**ABOUT THIS TASK**
Type the records that follow again exactly as written, but drop the pictures.

**MATERIAL SUPPLIED**
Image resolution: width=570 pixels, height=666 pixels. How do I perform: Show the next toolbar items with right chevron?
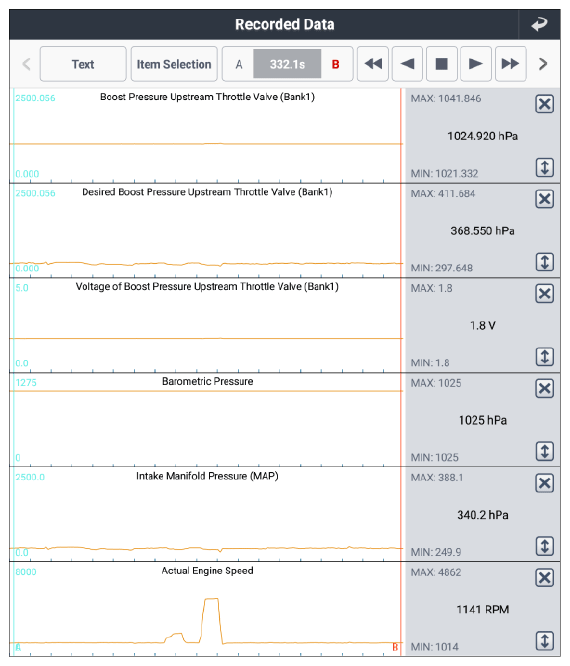pyautogui.click(x=543, y=64)
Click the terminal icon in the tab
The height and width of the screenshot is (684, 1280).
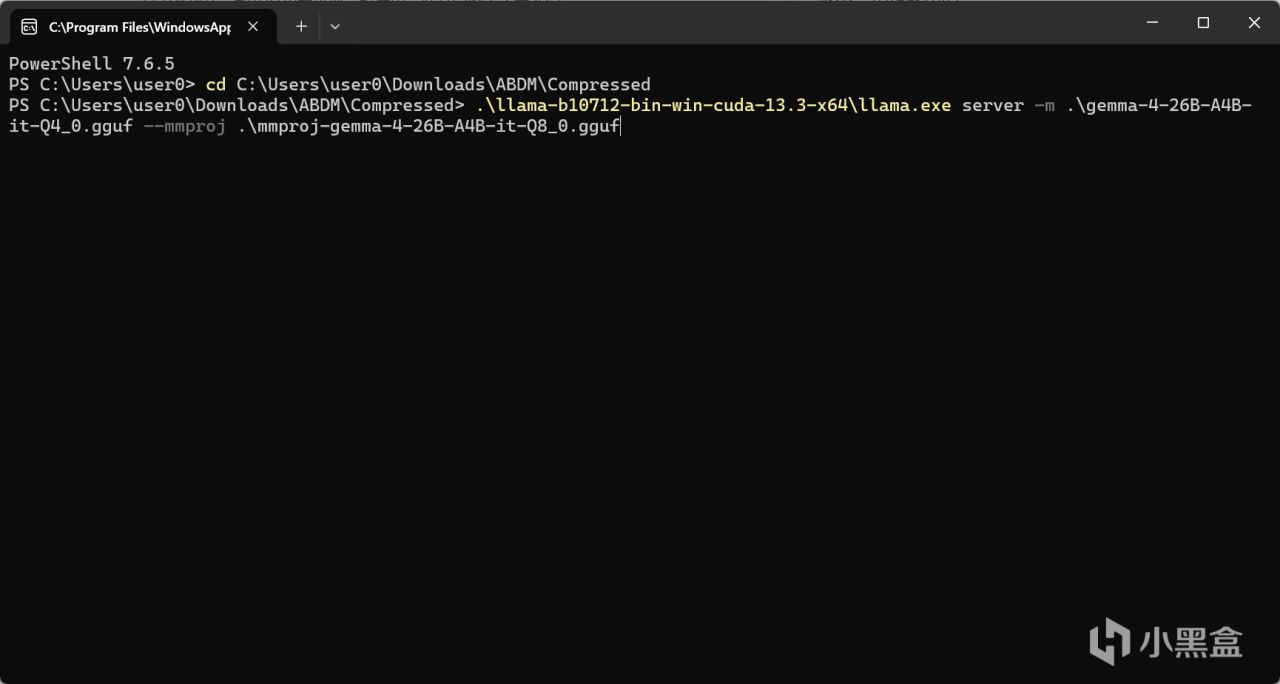pos(29,27)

**RESULT OF THIS TASK**
Image resolution: width=570 pixels, height=666 pixels. How do I perform: Show the next toolbar items with right chevron?
pyautogui.click(x=543, y=64)
Click the terminal icon in the tab
The height and width of the screenshot is (684, 1280).
pos(29,27)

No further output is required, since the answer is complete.